## Brief
Could you repeat exactly the lines from the one containing "Privacy Policy (21, 2113)" through the last line of the records, with no pictures?

Data records
----
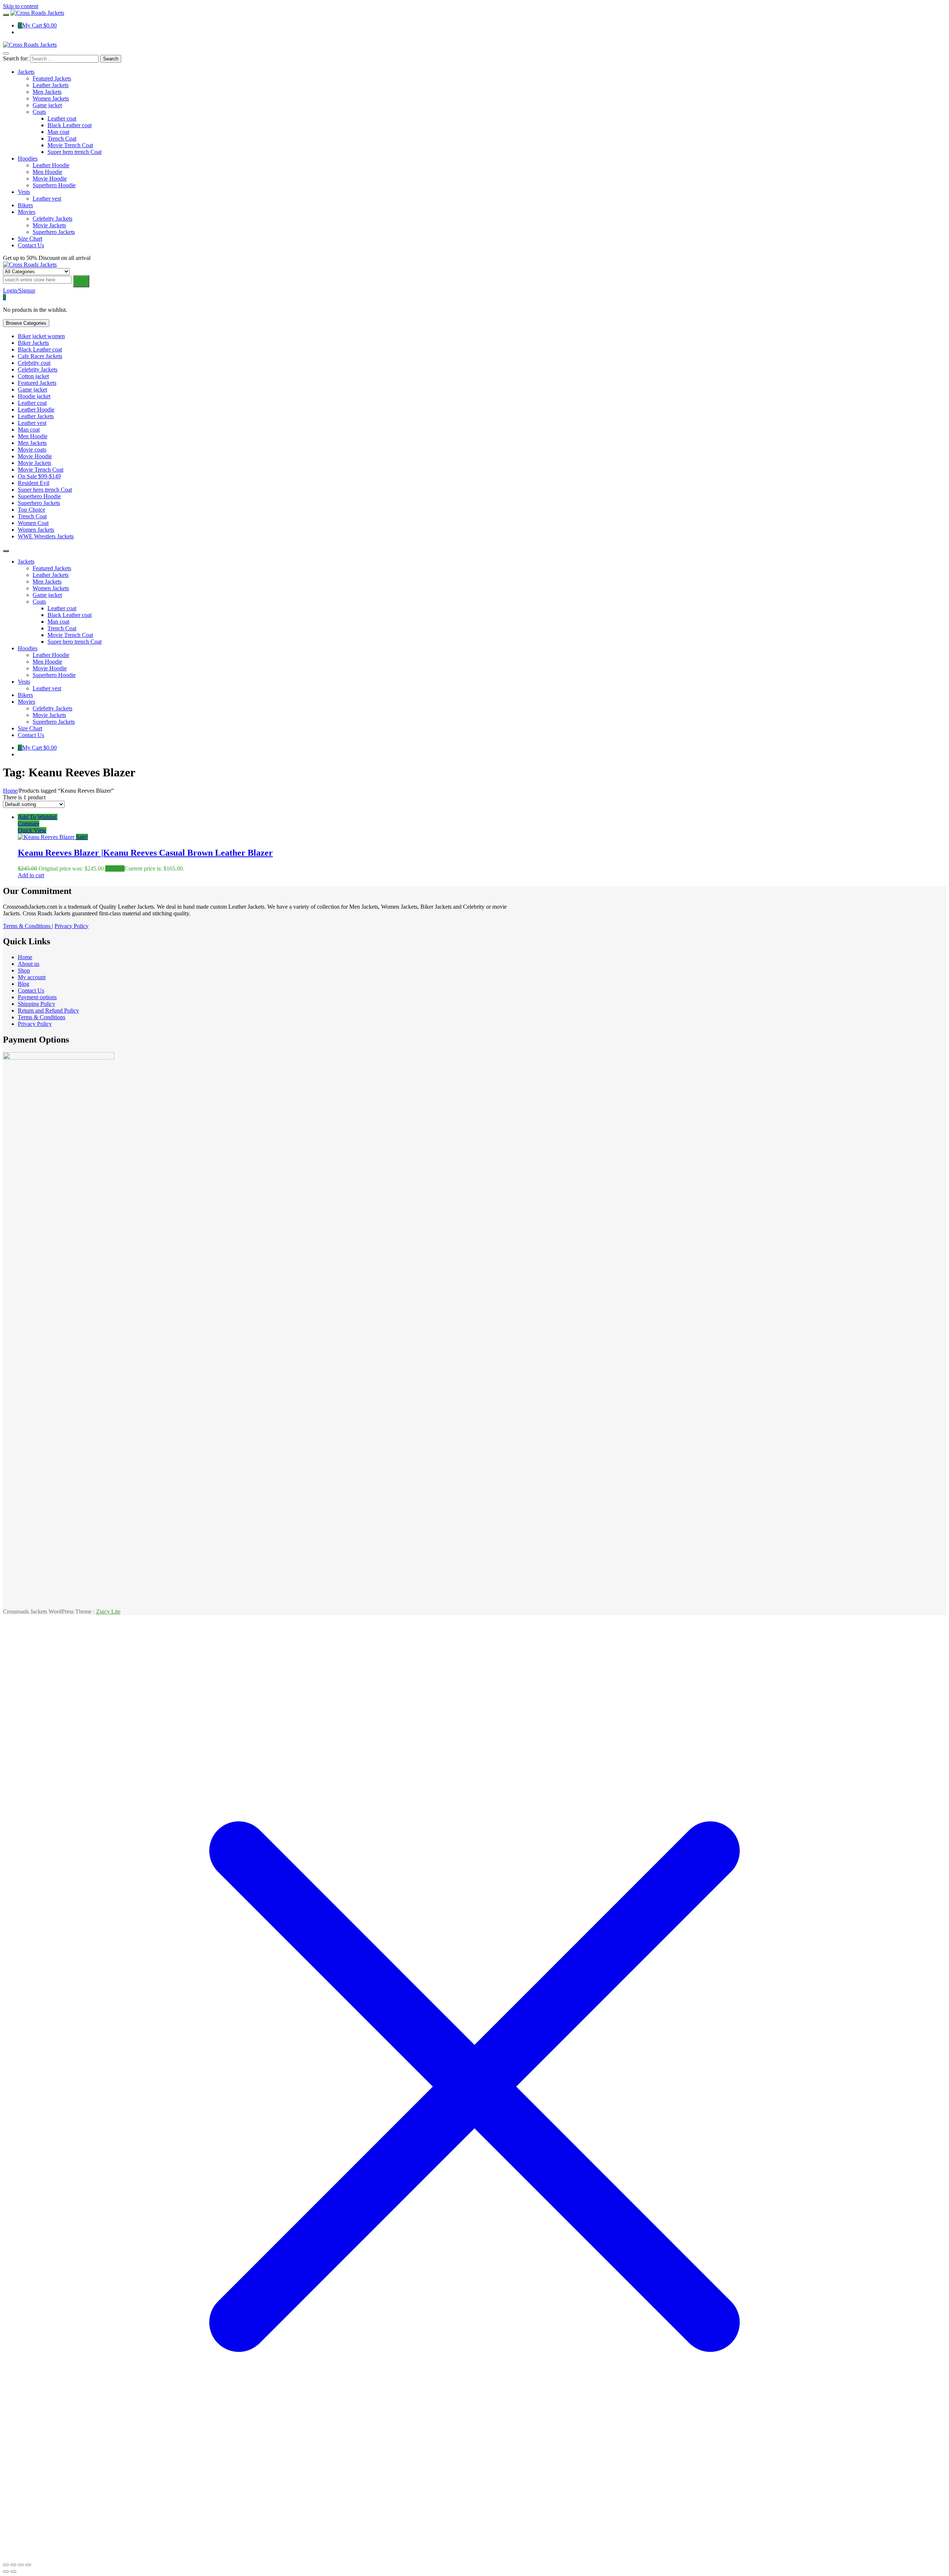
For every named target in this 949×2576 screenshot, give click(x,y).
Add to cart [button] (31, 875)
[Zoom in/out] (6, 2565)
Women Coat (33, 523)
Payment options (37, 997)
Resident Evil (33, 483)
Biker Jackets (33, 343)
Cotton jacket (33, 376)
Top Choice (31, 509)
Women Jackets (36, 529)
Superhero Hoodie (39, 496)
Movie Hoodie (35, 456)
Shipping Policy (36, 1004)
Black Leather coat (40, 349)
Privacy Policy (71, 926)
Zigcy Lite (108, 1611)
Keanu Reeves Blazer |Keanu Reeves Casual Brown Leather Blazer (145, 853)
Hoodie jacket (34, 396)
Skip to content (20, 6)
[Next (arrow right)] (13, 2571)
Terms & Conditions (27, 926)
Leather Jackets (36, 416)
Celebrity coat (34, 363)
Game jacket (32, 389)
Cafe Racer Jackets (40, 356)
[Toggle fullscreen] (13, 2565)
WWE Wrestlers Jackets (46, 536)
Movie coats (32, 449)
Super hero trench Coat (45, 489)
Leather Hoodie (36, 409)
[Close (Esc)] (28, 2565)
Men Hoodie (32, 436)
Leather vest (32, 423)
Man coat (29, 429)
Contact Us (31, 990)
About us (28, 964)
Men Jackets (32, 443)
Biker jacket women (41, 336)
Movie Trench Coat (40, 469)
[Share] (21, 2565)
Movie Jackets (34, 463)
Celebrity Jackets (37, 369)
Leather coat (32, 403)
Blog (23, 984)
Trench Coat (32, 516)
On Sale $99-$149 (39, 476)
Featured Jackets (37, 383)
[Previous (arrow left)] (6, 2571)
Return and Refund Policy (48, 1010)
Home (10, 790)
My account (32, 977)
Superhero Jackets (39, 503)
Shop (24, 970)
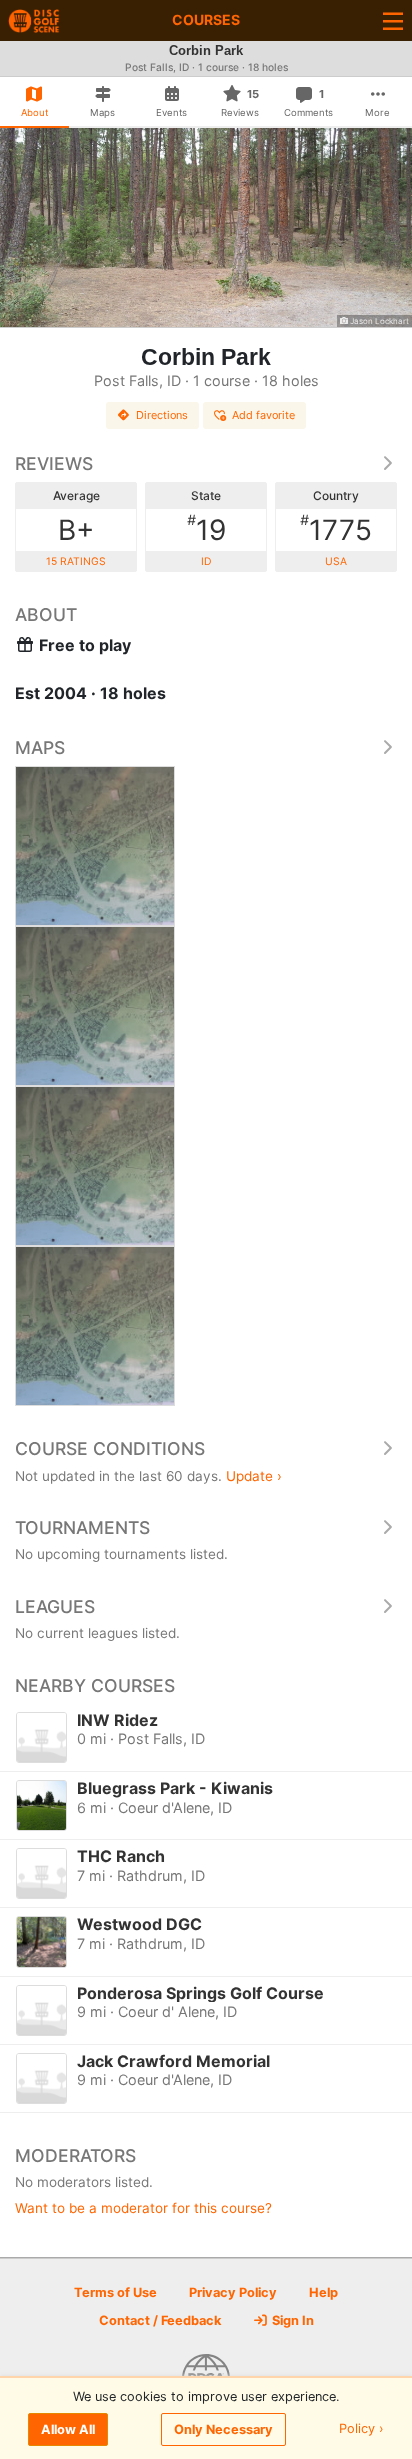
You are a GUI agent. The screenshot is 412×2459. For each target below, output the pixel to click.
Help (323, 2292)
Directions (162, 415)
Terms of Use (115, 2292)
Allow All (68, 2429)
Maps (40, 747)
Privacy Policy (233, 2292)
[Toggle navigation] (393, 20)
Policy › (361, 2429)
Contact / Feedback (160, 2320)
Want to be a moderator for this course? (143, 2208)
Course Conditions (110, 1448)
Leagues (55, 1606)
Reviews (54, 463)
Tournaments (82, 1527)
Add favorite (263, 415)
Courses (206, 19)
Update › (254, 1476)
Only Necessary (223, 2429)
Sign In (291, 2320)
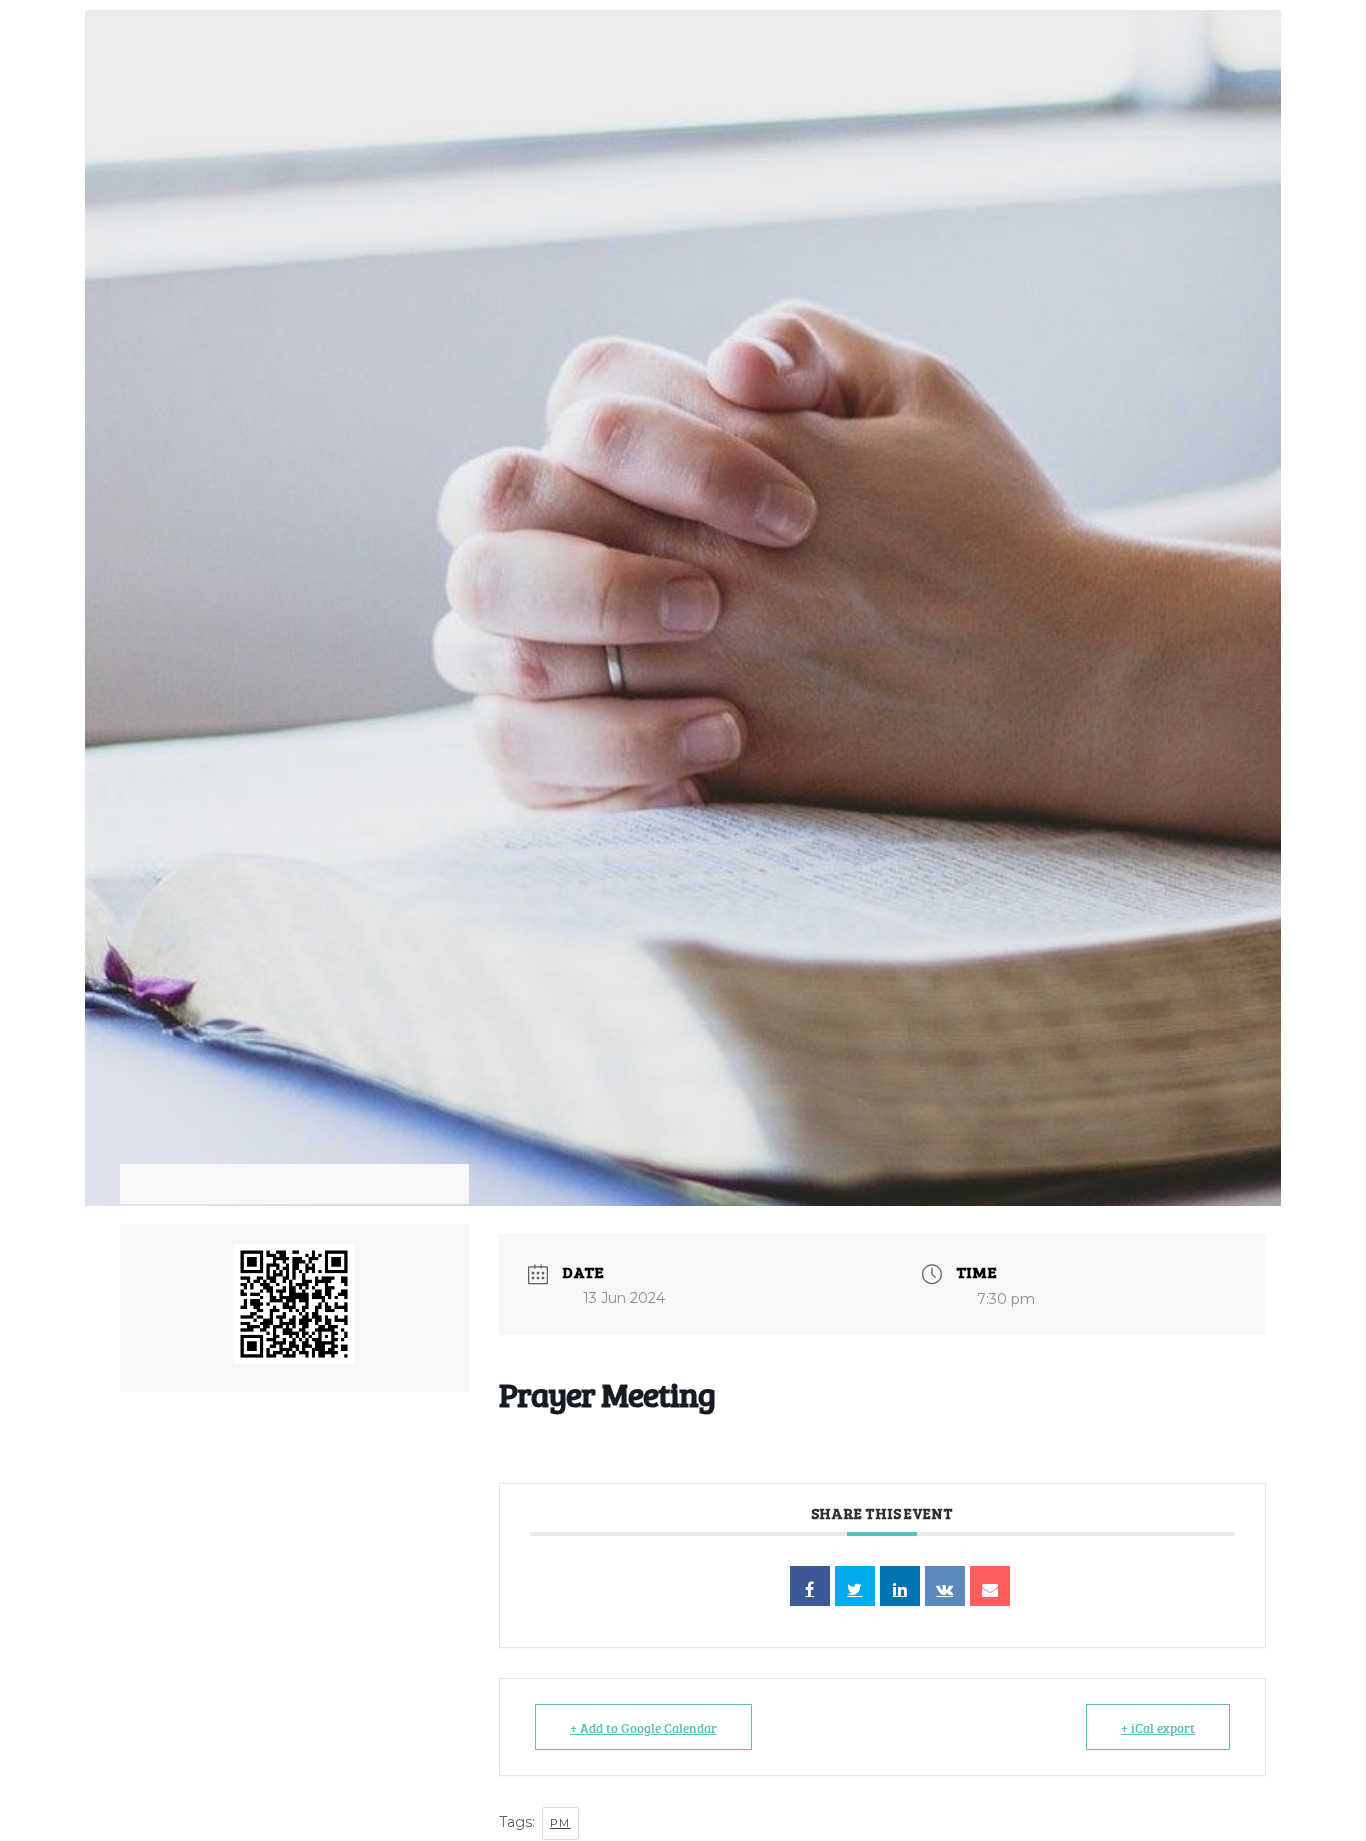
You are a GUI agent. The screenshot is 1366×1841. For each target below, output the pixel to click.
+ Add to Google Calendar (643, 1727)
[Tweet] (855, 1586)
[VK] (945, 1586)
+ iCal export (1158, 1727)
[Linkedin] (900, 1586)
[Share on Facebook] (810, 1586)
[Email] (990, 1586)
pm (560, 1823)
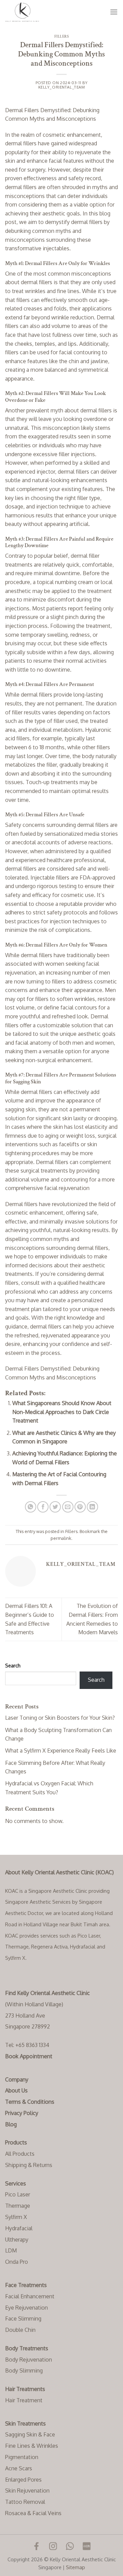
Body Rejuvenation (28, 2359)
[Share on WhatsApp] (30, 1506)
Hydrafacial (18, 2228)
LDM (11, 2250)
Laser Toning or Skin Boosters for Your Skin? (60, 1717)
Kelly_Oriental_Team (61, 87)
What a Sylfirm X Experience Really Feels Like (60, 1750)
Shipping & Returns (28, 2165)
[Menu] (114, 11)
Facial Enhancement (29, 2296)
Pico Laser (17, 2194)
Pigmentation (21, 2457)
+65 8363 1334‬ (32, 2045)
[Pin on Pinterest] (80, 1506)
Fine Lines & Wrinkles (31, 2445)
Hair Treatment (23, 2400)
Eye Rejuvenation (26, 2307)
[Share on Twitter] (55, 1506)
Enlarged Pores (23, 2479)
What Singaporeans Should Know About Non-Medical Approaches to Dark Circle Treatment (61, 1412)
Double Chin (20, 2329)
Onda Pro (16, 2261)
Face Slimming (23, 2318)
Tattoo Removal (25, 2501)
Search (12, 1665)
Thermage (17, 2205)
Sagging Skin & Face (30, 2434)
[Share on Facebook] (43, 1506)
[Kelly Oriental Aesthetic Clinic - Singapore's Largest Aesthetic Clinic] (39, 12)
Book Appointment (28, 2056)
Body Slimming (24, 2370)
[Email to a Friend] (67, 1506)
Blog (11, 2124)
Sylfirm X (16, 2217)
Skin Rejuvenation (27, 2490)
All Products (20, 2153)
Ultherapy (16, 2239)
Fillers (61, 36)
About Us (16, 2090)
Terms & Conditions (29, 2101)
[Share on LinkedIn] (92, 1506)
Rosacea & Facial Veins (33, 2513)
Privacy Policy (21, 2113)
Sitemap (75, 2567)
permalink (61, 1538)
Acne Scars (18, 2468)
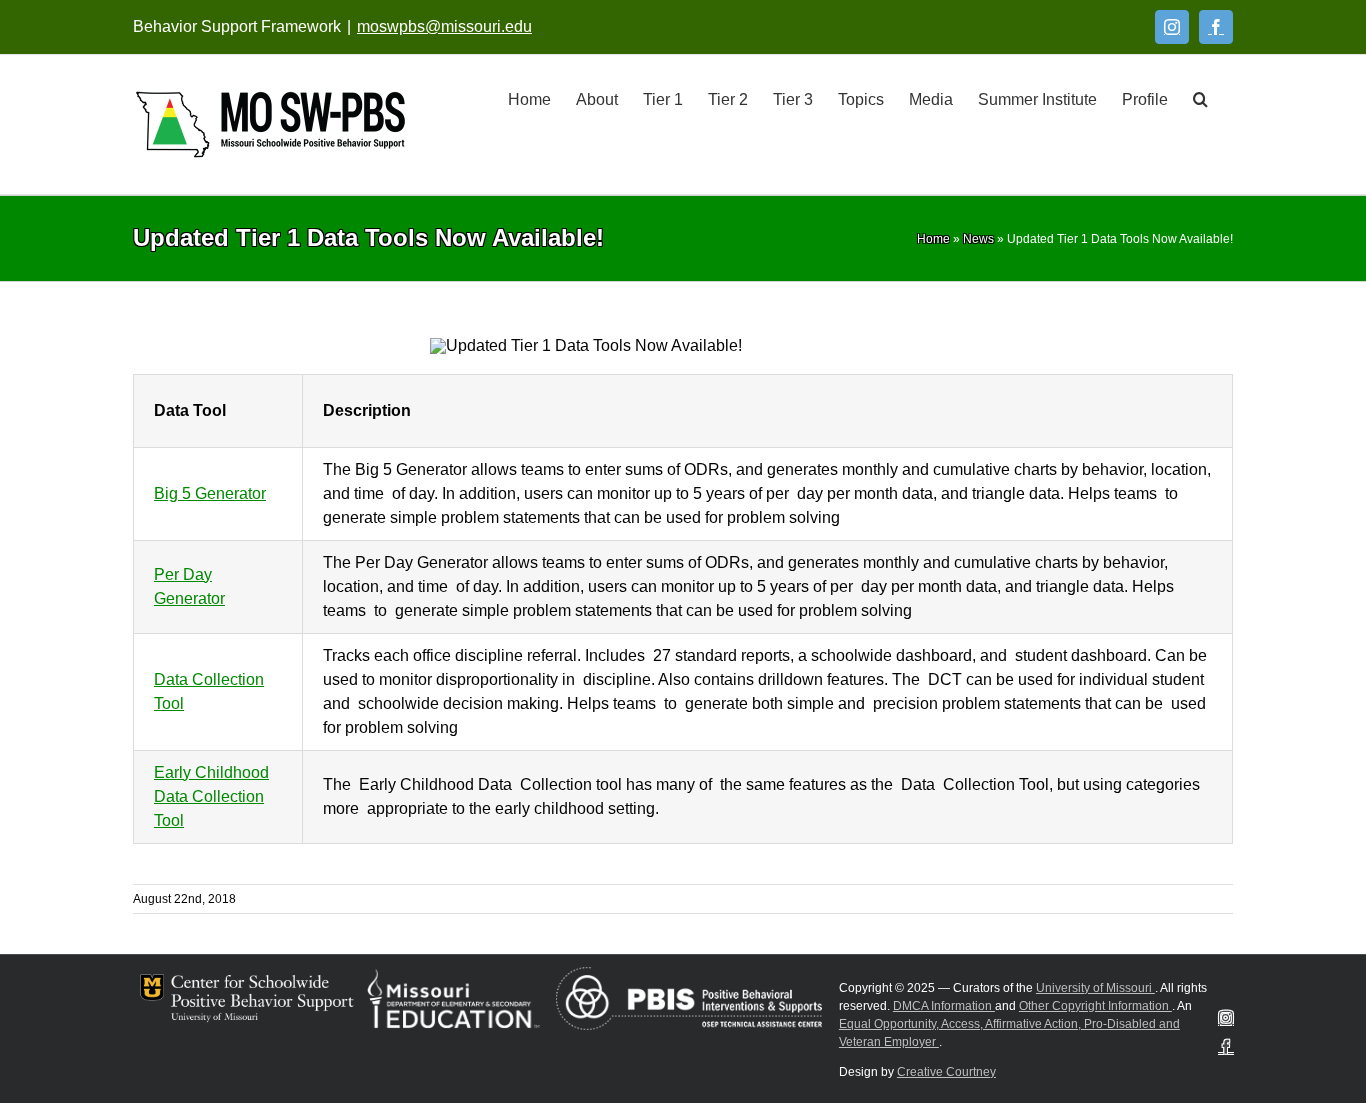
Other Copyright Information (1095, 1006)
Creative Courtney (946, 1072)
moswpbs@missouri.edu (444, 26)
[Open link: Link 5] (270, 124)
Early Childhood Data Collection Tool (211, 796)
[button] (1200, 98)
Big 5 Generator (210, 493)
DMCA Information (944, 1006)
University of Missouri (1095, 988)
----
## Result below
Privacy Policy (21, 2113)
Sitemap (75, 2567)
permalink (61, 1538)
Acne Scars (18, 2468)
Other Copyright Information (1095, 1006)
Creative Courtney (946, 1072)
moswpbs@missouri.edu (444, 26)
[Open link: Link 5] (270, 124)
Early Childhood Data Collection Tool (211, 796)
[button] (1200, 98)
Big 5 Generator (210, 493)
DMCA Information (944, 1006)
University of Missouri (1095, 988)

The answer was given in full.